Whenever it is time to create a new website, intranet or web app, someone from your own company or from another agency will pop up and say the magic word “usability”. 

A little of them seriously know what they’re talking about though.
Many so called usability experts spend their entire existence trying to convince clients and co-workers that spending ages thinking about where to place a SUBMIT button is worth money.

Truth is that it is not.
Usability made perfect sense in times when people were not accustomed to digital interaction. Making things simple by defining a standard was certainly necessary.
Any website started placing corporate logo on top left corner and create content that could be easily read from left to right.
Defining a standard surely helped to convey a common and shared set of knowledge.

But as it usually happens, with the growing awareness and penetration of the web, people started to get used to digital interfaces and this basic set of knowledge evolved and became a common heritage among people using interfaces.

A deeply understanding of usability is so widespread that the most successful pieces of software are made by people complete unaware of any scholarly criteria of usability.Take the appstore most successful apps. Do you think any of them were made by asking a usability expert how to create their interfaces?
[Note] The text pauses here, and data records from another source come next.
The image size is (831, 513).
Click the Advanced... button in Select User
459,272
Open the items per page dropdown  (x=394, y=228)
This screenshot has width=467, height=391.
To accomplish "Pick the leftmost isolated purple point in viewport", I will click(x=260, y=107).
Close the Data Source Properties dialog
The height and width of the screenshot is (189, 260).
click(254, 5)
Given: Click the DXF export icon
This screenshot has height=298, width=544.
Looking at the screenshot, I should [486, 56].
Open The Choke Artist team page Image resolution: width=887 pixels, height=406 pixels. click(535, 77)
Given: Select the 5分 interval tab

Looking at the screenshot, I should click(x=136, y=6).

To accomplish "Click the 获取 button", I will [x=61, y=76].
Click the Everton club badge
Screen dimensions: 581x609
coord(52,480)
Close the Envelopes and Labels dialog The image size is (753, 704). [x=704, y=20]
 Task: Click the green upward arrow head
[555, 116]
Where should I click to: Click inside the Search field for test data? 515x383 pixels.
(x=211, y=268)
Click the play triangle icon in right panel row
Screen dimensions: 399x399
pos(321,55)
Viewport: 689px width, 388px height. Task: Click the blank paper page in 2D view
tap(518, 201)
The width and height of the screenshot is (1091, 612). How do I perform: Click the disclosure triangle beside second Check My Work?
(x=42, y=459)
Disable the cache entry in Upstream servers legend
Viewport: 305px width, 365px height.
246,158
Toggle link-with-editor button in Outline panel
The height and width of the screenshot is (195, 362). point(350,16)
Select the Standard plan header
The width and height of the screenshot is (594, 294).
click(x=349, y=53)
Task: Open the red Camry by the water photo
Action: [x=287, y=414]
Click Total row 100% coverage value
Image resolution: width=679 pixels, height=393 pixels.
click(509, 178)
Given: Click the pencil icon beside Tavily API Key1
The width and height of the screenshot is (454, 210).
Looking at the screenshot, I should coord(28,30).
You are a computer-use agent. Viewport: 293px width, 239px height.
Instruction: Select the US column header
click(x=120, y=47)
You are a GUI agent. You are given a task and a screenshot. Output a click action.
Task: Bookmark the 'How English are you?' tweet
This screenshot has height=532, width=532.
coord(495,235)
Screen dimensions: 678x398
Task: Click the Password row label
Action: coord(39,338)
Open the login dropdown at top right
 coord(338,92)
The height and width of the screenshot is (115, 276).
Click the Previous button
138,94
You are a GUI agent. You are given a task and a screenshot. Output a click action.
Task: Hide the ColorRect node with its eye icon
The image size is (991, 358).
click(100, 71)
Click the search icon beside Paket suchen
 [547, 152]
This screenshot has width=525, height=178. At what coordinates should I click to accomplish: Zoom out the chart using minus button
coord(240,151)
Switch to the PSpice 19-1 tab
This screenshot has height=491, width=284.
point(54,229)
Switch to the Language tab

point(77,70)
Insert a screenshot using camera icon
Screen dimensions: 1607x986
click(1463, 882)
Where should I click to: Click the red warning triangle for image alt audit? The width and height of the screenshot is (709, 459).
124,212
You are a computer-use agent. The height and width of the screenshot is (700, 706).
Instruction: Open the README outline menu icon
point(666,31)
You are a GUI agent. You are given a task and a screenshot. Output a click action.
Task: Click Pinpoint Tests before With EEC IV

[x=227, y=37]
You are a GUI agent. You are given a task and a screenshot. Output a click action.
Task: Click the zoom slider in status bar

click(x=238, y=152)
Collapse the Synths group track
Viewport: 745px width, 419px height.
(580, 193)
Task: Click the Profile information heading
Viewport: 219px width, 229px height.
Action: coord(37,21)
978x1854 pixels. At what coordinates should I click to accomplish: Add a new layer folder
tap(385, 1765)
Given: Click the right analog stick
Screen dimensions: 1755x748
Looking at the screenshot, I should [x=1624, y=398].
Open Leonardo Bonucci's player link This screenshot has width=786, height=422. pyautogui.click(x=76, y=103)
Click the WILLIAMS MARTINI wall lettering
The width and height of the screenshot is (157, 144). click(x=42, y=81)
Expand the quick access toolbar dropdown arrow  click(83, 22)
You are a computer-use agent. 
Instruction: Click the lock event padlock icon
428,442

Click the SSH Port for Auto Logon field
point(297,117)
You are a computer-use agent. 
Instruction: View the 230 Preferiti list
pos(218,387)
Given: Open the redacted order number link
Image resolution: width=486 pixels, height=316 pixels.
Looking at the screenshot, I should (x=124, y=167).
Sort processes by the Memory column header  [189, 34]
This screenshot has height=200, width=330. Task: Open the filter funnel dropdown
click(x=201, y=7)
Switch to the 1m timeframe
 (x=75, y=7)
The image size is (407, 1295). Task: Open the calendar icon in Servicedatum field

We are not obviously saying that studying HCI (Human and Computer Interaction) makes no sense at all anymore.
But with the advent of touch devices this common heritage of knowledge is becoming so much shared among users that this whole branch of study should, we think, start from scratch.

That’s why our guerrilla thought for today is that keeping the old “usability” approach in such an evolving and people-owned scenario makes little sense these days.

If a million people buy an app coded by a 19 years old guy from Iowa and find it perfectly usable, maybe our usability gurus should start to think how to evolve their knowledge and adapt it to the evolution of the market or, maybe better, considering other options for their careers.